DM : Ik zou verwachten dat de NGO's ook daarrond werken.
Bale : Ik denk niet dat ze dit al deden. In ieder geval : de hoge Argentijnse prijzen liggen dus niet aan de bescherming van het eigendomsrecht.
Earnshaw : Ga je het Trips-akkoord verdedigen met eén enkel tegenvoorbeeld ?
Bale : Trips is niet bedoeld als oplossing voor dingen die andere instellingen moeten aanpakken. Het is de Werelbank die werkt aan armoede en ontwikkeling. Trips is een handelsakkoord dat innovatie moet stimuleren. Het kan de landen die generische kopieën maken van onze producten zoals India, Egypte of Brazilië doen evolueren naar producenten van nieuwe medicijnen. Het probleem is immers dat er veel te weinig onderzoek wordt rond ziektes in ontwikkelingslanden.
DM : De landen hebben zoveel minder wetenschappers dan het Noorden.
Bale : Voor Benin of Mali klopt dat, niet voor India. De grootste winnaars van het Trips-akkoord kunnen zuidelijke landen zijn die over onderzoekscapaciteit beschikken. Best mogelijk dat daar nieuwe medicijnen uitkomen tegen malaria of TBC. Wat betreft de prijseffecten, bevat het akkoord uitzonderingsclausules : in geval van nationale noodsituaties mag afgeweken worden van het patentrecht. Het akkoord is flexibel.

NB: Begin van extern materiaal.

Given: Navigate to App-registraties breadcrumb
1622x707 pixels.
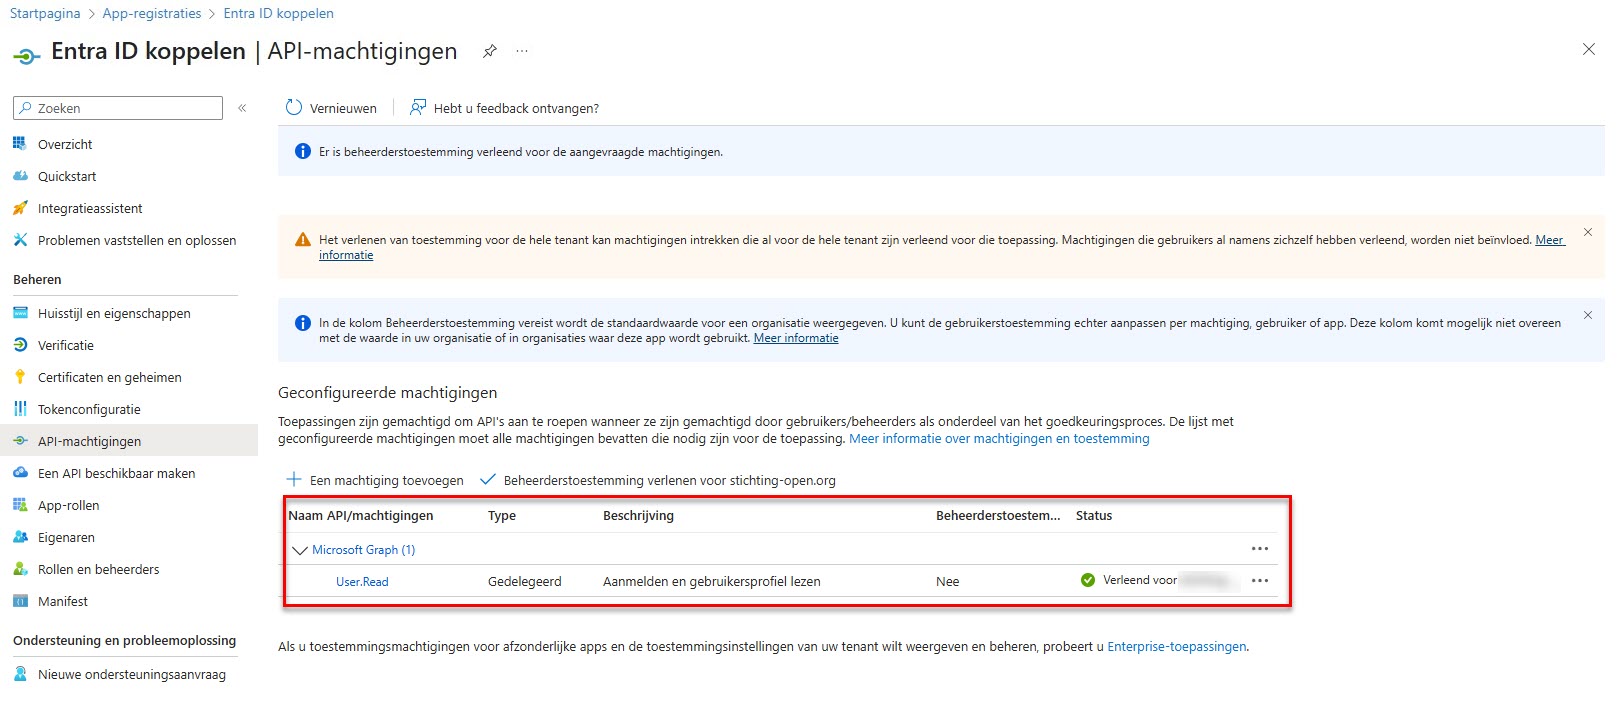Looking at the screenshot, I should 151,13.
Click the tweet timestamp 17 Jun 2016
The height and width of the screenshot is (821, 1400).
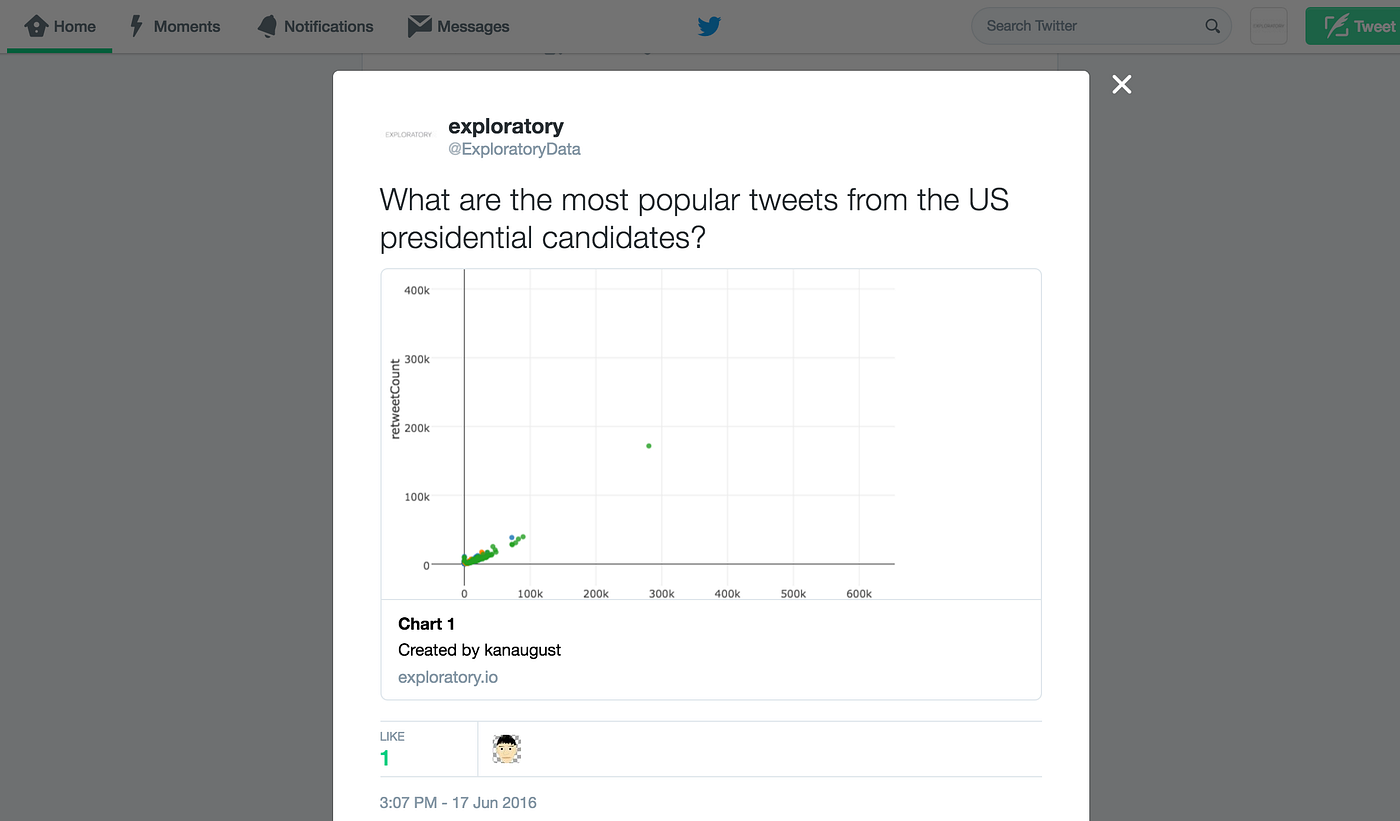[458, 802]
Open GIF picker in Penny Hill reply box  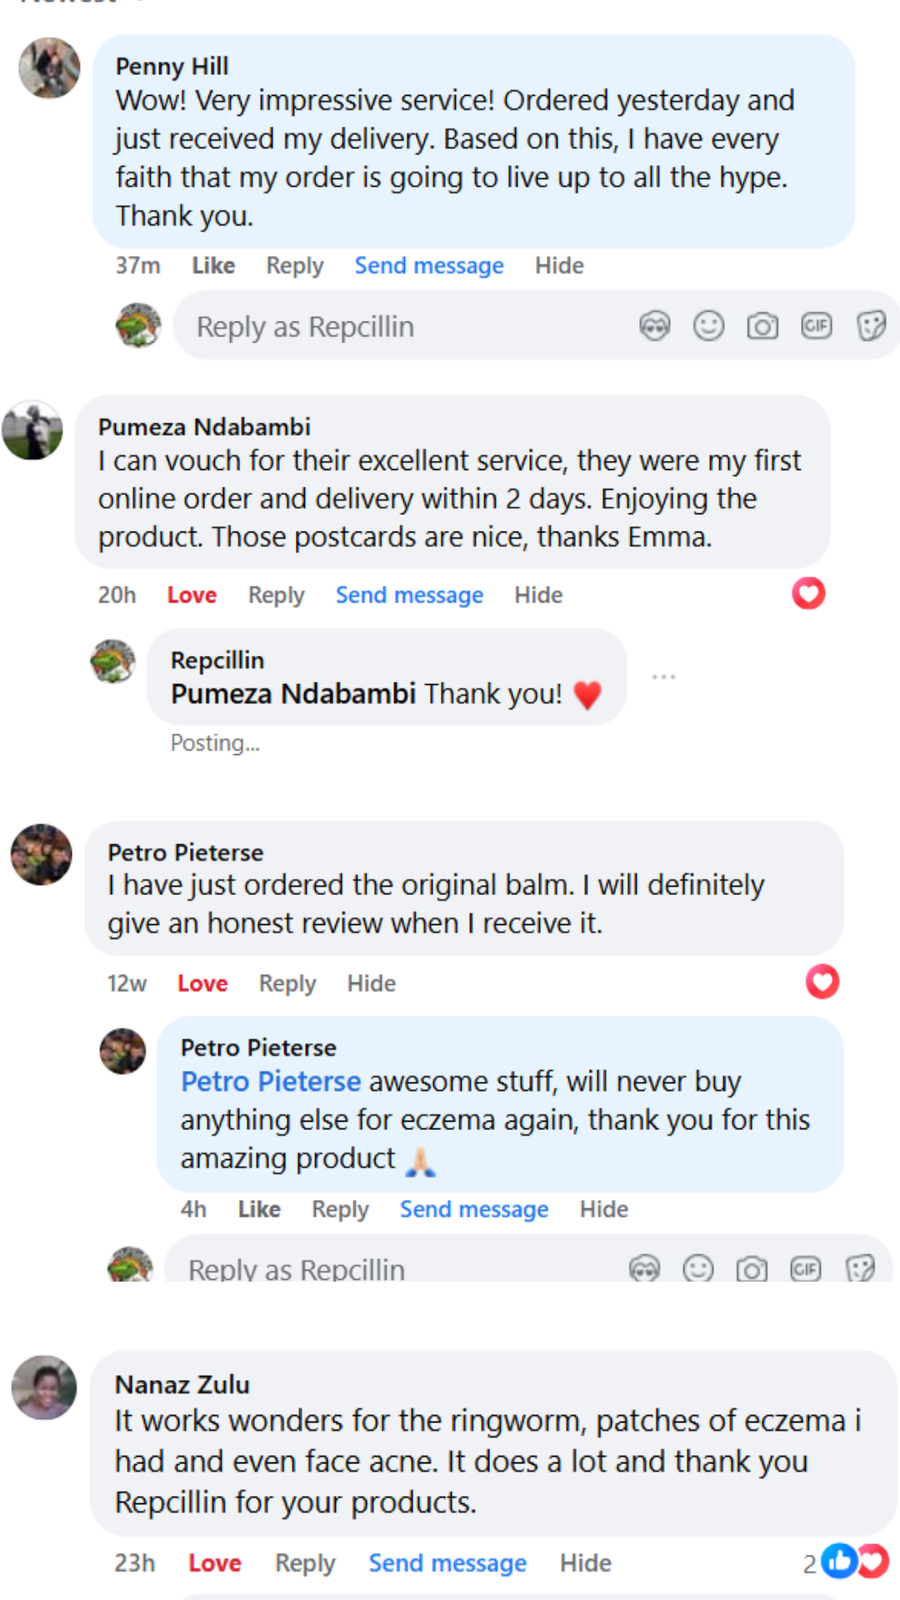(816, 326)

Earnshaw : Je zal toch niet ontkennen dat de industrie zeer tegen haar zin heeft aanvaard dat die flexibiliteit in Trips zat. Twee jaar geleden bestreden jullie dat nog. Ik denk dat er niet genoeg flexibiliteit is.
DM : De vraag is of je de eigendomsrechten en dus hogere prijzen nu ook in straatarme landen moeten gaan doordrukken ?
Bale : Het Trips-akkoord bevat een clausule dat de minst ontwikkelde landen(MOL's) nog uitstel kunnen krijgen.
DM : Landen als India maken generische producten die ze juist in die MOL's soms aan lagere prijzen verkopen.
Bale : Soms, dat is het woord. Kijk, de G8 landen vinden het schitterend dat de pharma-industrie aan de muur wordt genageld. Kunnen zij rustig taksen blijven verlagen in hun land en zo de private sector meer geld geven, hun eigen publieke sector verarmen en naar de hel met de ontwikkelingslanden. Dat is de werkelijkheid. Eerlijk gezegd : de houding van de G8-landen is lamentabel. Alleen de Scandinavische landen en Nederland vormen een uitzondering.
DM : Akkoord ?
Earnshaw : Ik zeg dat de pharma-industrie ook een bijdrage moet leveren. Nu is er een vicieuze cirkel : prijzen, infrastructuur, geld van de rijke landen, ergens moet die cirkel doorbroken worden. De industrie kan dat doen maar ik geloof dat ze het contact met de buitenwereld verloren is. Daarom blijft ze het Tripsakkoord verdedigen. Daarom zal deze industrie zichzelf beschadigen.